= Task instructions =
Copy out the lines of the listing below word for word, starting with the line that contains "You are a computer-use agent. This" and going on through the line that contains "Click the 99.740", including both of those lines.

= Records =
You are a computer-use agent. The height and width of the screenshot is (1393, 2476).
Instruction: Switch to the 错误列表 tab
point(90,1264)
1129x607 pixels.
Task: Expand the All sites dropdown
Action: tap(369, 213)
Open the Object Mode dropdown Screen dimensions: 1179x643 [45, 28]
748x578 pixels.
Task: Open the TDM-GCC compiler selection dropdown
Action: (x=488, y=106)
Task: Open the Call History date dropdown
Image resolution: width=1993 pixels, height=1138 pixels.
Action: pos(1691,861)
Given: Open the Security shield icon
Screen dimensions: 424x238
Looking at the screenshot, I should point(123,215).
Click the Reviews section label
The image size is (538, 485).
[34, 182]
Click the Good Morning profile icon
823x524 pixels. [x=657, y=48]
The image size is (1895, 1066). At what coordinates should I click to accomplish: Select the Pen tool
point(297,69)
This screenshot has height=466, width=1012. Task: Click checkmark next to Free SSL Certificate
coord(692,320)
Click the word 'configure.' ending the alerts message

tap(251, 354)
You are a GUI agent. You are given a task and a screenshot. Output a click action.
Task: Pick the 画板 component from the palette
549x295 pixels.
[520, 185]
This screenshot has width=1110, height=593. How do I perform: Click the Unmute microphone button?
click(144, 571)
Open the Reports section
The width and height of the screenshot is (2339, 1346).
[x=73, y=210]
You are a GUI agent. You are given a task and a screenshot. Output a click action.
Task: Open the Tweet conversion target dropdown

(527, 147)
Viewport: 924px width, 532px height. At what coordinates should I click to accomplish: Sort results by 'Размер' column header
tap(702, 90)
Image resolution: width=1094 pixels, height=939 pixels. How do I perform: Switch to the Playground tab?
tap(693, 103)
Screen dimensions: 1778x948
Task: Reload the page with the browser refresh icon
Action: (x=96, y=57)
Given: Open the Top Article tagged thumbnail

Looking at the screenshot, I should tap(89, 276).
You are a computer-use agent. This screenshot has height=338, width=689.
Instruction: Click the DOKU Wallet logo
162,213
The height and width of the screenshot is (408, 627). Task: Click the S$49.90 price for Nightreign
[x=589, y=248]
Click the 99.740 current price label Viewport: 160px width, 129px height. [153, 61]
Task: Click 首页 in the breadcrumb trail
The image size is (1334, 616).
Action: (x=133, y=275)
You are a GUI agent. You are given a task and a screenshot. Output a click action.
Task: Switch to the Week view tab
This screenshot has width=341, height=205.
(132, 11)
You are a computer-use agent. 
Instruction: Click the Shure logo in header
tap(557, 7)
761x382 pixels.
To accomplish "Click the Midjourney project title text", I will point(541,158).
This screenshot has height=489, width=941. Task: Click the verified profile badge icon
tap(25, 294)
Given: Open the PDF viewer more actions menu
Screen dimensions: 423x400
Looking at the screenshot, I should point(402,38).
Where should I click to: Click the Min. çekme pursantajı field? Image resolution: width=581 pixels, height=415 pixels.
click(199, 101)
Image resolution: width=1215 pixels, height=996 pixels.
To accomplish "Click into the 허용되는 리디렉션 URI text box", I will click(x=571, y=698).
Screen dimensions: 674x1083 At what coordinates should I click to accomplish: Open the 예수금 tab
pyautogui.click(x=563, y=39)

= Task solution =
You are a computer-use agent. This screenshot has height=338, width=689.
Instruction: Click the DOKU Wallet logo
162,213
The height and width of the screenshot is (408, 627). Task: Click the S$49.90 price for Nightreign
[x=589, y=248]
Click the 99.740 current price label Viewport: 160px width, 129px height. [153, 61]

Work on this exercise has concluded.